===== SUPPLIED DATA

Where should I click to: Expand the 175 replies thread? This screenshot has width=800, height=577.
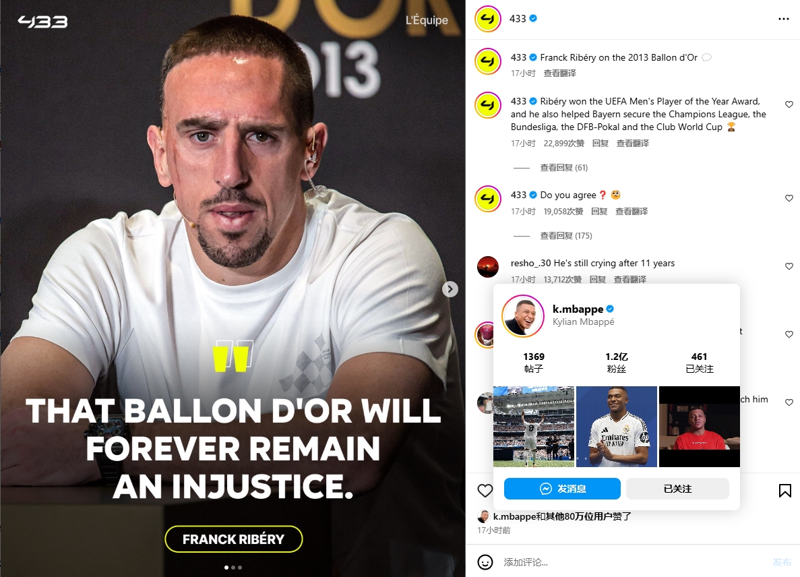566,236
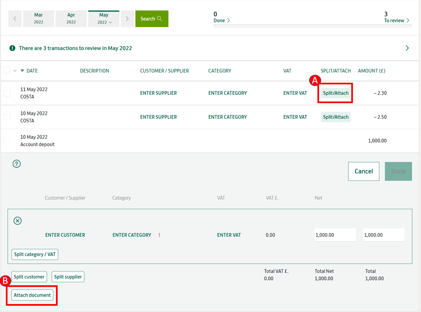This screenshot has width=421, height=312.
Task: Click the next month arrow icon
Action: 127,19
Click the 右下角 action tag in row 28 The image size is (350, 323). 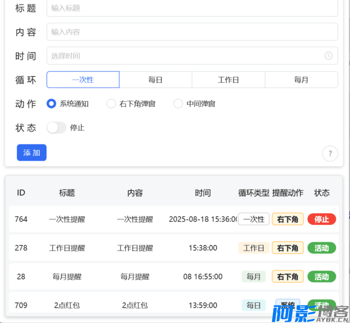(288, 277)
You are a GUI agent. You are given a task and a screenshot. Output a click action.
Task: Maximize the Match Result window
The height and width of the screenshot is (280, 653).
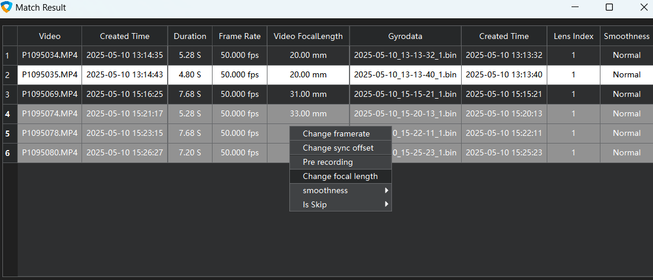(x=609, y=8)
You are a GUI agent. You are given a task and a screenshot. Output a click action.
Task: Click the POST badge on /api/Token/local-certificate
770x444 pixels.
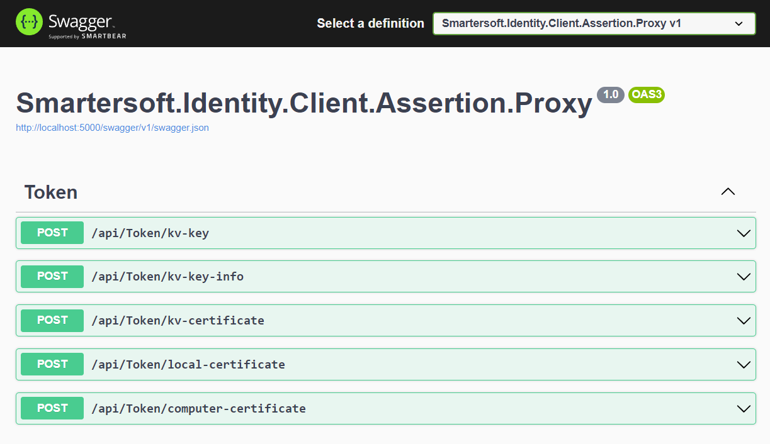pos(52,364)
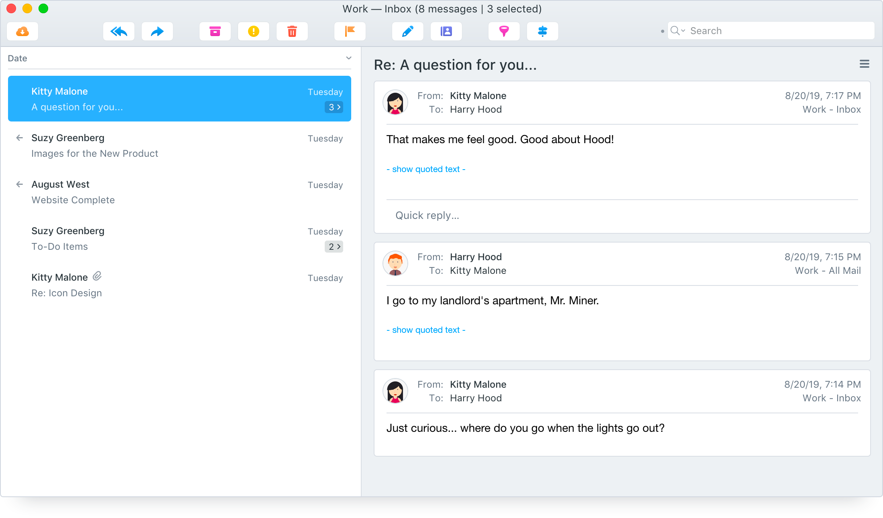The image size is (883, 518).
Task: Mark the selected message as junk
Action: [x=253, y=31]
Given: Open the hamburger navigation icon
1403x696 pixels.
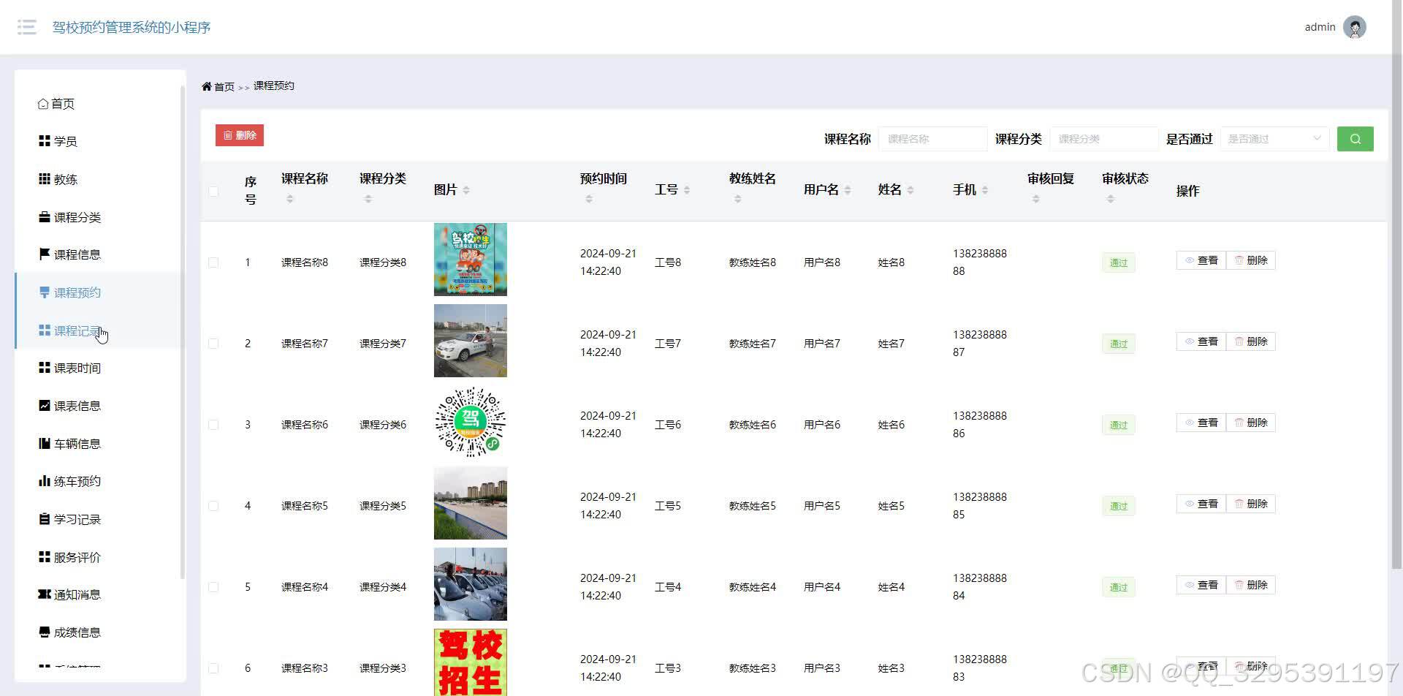Looking at the screenshot, I should [x=26, y=27].
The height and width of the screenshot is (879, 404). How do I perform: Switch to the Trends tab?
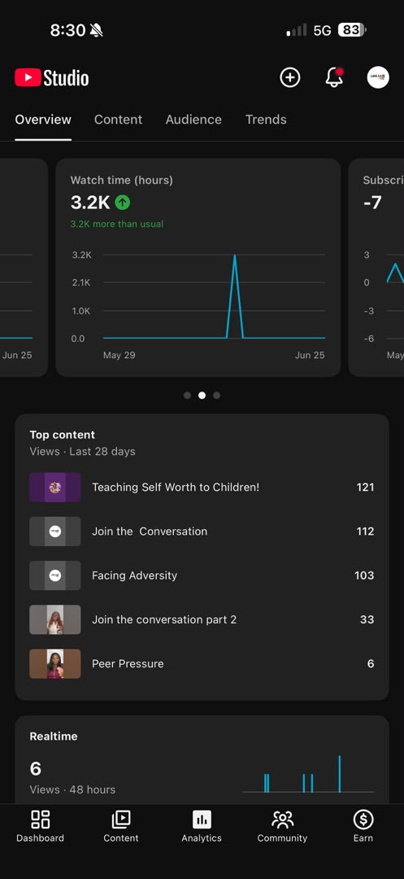[266, 120]
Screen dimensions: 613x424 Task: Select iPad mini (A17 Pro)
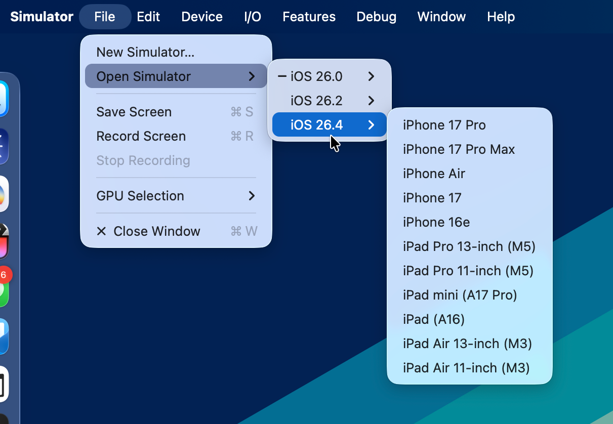pyautogui.click(x=460, y=295)
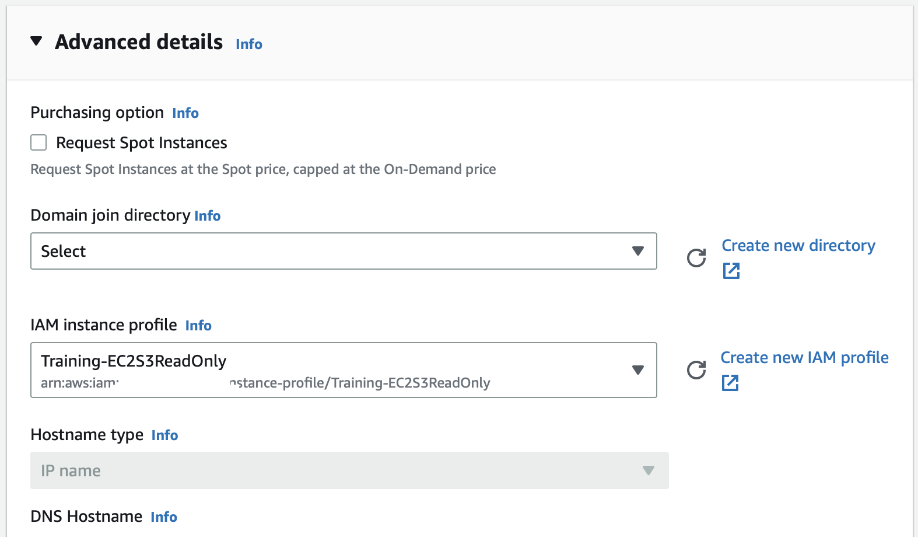Refresh the Domain join directory list
Image resolution: width=918 pixels, height=537 pixels.
coord(696,257)
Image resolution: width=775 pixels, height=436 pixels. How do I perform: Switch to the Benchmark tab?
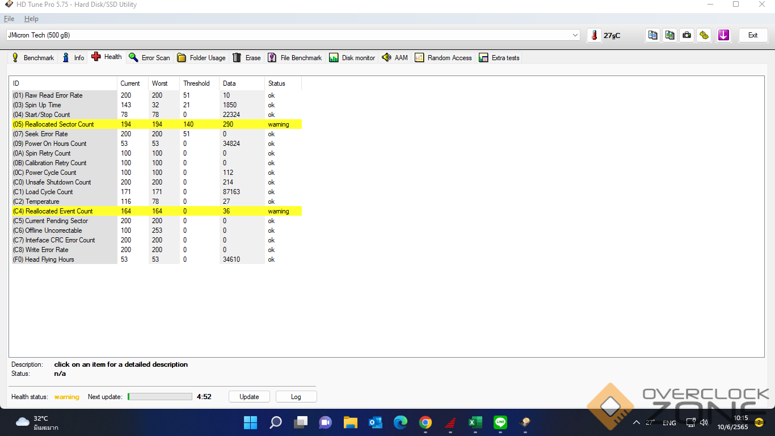pyautogui.click(x=33, y=58)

==========

Copy out the listing word for word, from the line containing "Screen dimensions: 613x424" through the end of the listing, including both ends. Leave the pictures out.

### COMPLETED TASK:
Screen dimensions: 613x424 Task: Select iPad mini (A17 Pro)
pyautogui.click(x=460, y=295)
Refresh the Domain join directory list
Image resolution: width=918 pixels, height=537 pixels.
coord(696,257)
Image resolution: width=775 pixels, height=436 pixels. How do I perform: Switch to the Benchmark tab?
pyautogui.click(x=33, y=58)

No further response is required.